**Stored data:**

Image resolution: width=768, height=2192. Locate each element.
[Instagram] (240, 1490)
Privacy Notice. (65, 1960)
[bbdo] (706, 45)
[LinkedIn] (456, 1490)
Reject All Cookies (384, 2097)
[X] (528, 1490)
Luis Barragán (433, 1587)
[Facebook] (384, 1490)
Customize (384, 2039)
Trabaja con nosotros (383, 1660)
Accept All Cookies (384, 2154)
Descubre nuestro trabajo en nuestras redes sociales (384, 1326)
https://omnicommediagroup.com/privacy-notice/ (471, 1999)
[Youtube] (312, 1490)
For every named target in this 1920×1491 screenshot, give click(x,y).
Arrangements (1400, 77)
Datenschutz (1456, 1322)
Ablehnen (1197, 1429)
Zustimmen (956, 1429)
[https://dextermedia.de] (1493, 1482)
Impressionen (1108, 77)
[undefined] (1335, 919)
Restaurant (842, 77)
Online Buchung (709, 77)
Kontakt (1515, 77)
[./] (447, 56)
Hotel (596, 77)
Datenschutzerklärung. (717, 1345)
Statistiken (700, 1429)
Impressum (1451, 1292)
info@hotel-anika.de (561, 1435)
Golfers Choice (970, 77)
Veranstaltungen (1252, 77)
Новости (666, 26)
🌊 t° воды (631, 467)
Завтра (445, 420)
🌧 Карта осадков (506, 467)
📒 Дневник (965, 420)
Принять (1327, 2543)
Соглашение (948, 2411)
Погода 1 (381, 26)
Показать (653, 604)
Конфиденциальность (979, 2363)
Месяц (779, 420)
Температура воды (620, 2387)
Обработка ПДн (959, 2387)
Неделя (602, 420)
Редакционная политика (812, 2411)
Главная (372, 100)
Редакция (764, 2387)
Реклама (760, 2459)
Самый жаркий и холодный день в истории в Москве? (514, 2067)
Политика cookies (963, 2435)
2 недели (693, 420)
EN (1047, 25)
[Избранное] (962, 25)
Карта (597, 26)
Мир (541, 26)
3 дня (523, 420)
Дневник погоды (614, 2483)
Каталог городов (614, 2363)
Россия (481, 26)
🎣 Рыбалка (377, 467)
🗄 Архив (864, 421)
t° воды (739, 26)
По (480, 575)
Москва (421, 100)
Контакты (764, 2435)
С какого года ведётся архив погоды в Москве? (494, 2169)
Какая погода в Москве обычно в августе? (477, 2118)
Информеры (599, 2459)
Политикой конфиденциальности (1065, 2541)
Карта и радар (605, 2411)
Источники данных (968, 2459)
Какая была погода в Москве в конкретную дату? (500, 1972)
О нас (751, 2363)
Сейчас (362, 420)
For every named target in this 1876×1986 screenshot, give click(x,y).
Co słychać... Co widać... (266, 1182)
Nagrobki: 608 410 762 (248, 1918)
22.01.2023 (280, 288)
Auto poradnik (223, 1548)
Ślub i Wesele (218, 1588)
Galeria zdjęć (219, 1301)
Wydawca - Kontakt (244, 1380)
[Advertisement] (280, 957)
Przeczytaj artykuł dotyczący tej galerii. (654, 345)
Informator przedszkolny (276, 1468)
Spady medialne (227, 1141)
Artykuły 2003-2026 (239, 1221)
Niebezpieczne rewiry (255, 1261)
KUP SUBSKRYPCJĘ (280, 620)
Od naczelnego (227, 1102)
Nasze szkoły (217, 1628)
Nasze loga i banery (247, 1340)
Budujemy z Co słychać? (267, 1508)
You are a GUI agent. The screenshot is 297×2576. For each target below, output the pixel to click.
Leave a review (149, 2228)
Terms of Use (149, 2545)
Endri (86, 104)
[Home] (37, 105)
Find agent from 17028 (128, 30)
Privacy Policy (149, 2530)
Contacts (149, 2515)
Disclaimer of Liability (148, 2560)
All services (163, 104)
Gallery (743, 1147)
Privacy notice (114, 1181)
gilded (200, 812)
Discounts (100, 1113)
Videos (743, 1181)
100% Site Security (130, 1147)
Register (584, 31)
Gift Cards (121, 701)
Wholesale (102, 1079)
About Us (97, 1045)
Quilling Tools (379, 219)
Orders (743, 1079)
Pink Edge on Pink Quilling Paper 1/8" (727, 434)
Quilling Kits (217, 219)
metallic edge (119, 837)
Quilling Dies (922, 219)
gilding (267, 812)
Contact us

**Your objective:**
Each record is to be restated word for word.

**Response to this task:**
Image resolution: width=768, height=2192. Locate each element.
[Instagram] (240, 1490)
Privacy Notice. (65, 1960)
[bbdo] (706, 45)
[LinkedIn] (456, 1490)
Reject All Cookies (384, 2097)
[X] (528, 1490)
Luis Barragán (433, 1587)
[Facebook] (384, 1490)
Customize (384, 2039)
Trabaja con nosotros (383, 1660)
Accept All Cookies (384, 2154)
Descubre nuestro trabajo en nuestras redes sociales (384, 1326)
https://omnicommediagroup.com/privacy-notice/ (471, 1999)
[Youtube] (312, 1490)
For every named target in this 1920×1491 screenshot, give click(x,y).
Arrangements (1400, 77)
Datenschutz (1456, 1322)
Ablehnen (1197, 1429)
Zustimmen (956, 1429)
[https://dextermedia.de] (1493, 1482)
Impressionen (1108, 77)
[undefined] (1335, 919)
Restaurant (842, 77)
Online Buchung (709, 77)
Kontakt (1515, 77)
[./] (447, 56)
Hotel (596, 77)
Datenschutzerklärung. (717, 1345)
Statistiken (700, 1429)
Impressum (1451, 1292)
info@hotel-anika.de (561, 1435)
Golfers Choice (970, 77)
Veranstaltungen (1252, 77)
Новости (666, 26)
🌊 t° воды (631, 467)
Завтра (445, 420)
🌧 Карта осадков (506, 467)
📒 Дневник (965, 420)
Принять (1327, 2543)
Соглашение (948, 2411)
Погода 1 (381, 26)
Показать (653, 604)
Конфиденциальность (979, 2363)
Месяц (779, 420)
Температура воды (620, 2387)
Обработка ПДн (959, 2387)
Неделя (602, 420)
Редакционная политика (812, 2411)
Главная (372, 100)
Редакция (764, 2387)
Реклама (760, 2459)
Самый жаркий и холодный день в истории в Москве? (514, 2067)
Политика cookies (963, 2435)
2 недели (693, 420)
EN (1047, 25)
[Избранное] (962, 25)
Карта (597, 26)
Мир (541, 26)
3 дня (523, 420)
Дневник погоды (614, 2483)
Каталог городов (614, 2363)
Россия (481, 26)
🎣 Рыбалка (377, 467)
🗄 Архив (864, 421)
t° воды (739, 26)
По (480, 575)
Москва (421, 100)
Контакты (764, 2435)
С какого года ведётся архив погоды в Москве? (494, 2169)
Какая погода в Москве обычно в августе? (477, 2118)
Информеры (599, 2459)
Политикой конфиденциальности (1065, 2541)
Карта и радар (605, 2411)
Источники данных (968, 2459)
Какая была погода в Москве в конкретную дату? (500, 1972)
О нас (751, 2363)
Сейчас (362, 420)
For every named target in this 1876×1986 screenshot, give click(x,y).
Co słychać... Co widać... (266, 1182)
Nagrobki: 608 410 762 (248, 1918)
22.01.2023 (280, 288)
Auto poradnik (223, 1548)
Ślub i Wesele (218, 1588)
Galeria zdjęć (219, 1301)
Wydawca - Kontakt (244, 1380)
[Advertisement] (280, 957)
Przeczytaj artykuł dotyczący tej galerii. (654, 345)
Informator przedszkolny (276, 1468)
Spady medialne (227, 1141)
Artykuły 2003-2026 (239, 1221)
Niebezpieczne rewiry (255, 1261)
KUP SUBSKRYPCJĘ (280, 620)
Od naczelnego (227, 1102)
Nasze szkoły (217, 1628)
Nasze loga i banery (247, 1340)
Budujemy z Co słychać? (267, 1508)
You are a GUI agent. The screenshot is 297×2576. For each target below, output the pixel to click.
Leave a review (149, 2228)
Terms of Use (149, 2545)
Endri (86, 104)
[Home] (37, 105)
Find agent from 17028 (128, 30)
Privacy Policy (149, 2530)
Contacts (149, 2515)
Disclaimer of Liability (148, 2560)
All services (163, 104)
Gallery (743, 1147)
Privacy notice (114, 1181)
gilded (200, 812)
Discounts (100, 1113)
Videos (743, 1181)
100% Site Security (130, 1147)
Register (584, 31)
Gift Cards (121, 701)
Wholesale (102, 1079)
About Us (97, 1045)
Quilling Tools (379, 219)
Orders (743, 1079)
Pink Edge on Pink Quilling Paper 1/8" (727, 434)
Quilling Kits (217, 219)
metallic edge (119, 837)
Quilling Dies (922, 219)
gilding (267, 812)
Contact us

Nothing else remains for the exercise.